Speaker: Otis Earl Messer II, NIA Visitor
Date: Wednesday, September 19, 2018
Location: NASA/LaRC, Building 2102, Reid 1
Abstract: The Center for Application Acceleration Readiness (CAAR) is a collection of science teams, vendor partners, and tool developers that have been brought together by the Oak Ridge Leadership Computing Facility to produce application codes capable of day-one scientific output when new GPU-based platforms (Titan, and now Summit) are put into production. CAAR also serves as a laboratory to establish a set of best practices for other application ports. I will describe some of the lessons that have been learned from the work performed on these 20 or so applications, and what we can expect for efforts like this as we approach the exascale in 2021-2022.

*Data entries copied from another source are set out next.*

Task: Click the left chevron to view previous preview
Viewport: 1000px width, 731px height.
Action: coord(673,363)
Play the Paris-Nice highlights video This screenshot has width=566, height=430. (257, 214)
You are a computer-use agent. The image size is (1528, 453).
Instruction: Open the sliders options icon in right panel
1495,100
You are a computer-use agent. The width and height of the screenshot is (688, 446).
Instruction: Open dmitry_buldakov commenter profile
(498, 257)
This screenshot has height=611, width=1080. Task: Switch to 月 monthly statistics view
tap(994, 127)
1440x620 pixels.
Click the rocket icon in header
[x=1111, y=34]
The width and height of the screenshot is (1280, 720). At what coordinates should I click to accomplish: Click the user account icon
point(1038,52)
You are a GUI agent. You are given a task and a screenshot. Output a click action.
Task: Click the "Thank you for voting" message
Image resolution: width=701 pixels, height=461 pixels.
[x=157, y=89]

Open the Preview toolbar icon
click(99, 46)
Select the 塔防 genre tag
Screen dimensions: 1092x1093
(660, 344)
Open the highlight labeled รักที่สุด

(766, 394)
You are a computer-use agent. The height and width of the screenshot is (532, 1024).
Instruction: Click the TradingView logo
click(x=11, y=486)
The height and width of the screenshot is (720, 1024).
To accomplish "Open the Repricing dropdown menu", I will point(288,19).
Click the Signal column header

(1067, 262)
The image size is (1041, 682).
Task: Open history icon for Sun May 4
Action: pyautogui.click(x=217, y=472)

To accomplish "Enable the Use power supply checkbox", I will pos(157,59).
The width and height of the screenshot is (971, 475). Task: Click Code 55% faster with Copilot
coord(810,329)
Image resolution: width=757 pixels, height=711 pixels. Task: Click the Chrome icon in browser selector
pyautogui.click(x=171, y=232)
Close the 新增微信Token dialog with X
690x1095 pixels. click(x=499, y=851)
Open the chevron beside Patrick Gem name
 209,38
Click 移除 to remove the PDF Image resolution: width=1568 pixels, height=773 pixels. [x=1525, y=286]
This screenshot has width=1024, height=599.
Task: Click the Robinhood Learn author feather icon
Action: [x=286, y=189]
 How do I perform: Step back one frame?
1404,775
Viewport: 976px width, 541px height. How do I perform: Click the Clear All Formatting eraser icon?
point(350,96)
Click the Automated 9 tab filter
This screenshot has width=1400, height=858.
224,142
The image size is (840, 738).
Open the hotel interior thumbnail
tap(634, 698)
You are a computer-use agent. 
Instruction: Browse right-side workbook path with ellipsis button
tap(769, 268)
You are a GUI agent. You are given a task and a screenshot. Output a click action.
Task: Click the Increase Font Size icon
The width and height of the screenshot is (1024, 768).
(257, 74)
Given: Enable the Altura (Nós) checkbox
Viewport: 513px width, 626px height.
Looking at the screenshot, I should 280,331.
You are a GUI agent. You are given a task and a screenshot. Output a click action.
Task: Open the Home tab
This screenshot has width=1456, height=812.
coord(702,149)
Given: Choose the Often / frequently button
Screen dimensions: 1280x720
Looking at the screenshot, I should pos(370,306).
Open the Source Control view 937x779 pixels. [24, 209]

Bio: Bronson Messer is a Senior Scientist in the Scientific Computing and Theoretical Physics Groups at Oak Ridge National Laboratory. He is also a Joint Faculty Associate Professor in the Department of Physics & Astronomy at the University of Tennessee. His primary research interests are related to the explosion mechanisms and phenomenology of supernovae (both thermonuclear and core-collapse), especially neutrino transport and signatures, and the use of proxy applications to measure and optimize the performance of HPC simulation codes. In addition, he has worked on methods for nuclear network calculations and the application of genetic algorithms to the analysis of galaxy merger simulations. He has previously served as the Director of Science for the Oak Ridge Leadership Computing Facility and as the acting Group Leader for Scientific Computing. Prior to joining ORNL in 2005, Dr. Messer was a Research Associate in the Department of Astronomy & Astrophysics at the University of Chicago, where he was Deputy Group Leader for Astrophysics in the ASC Center for Astrophysical Thermonuclear Flashes. Dr. Messer holds undergraduate and graduate degrees from the University of Tennessee, earning his PhD in physics in 2000.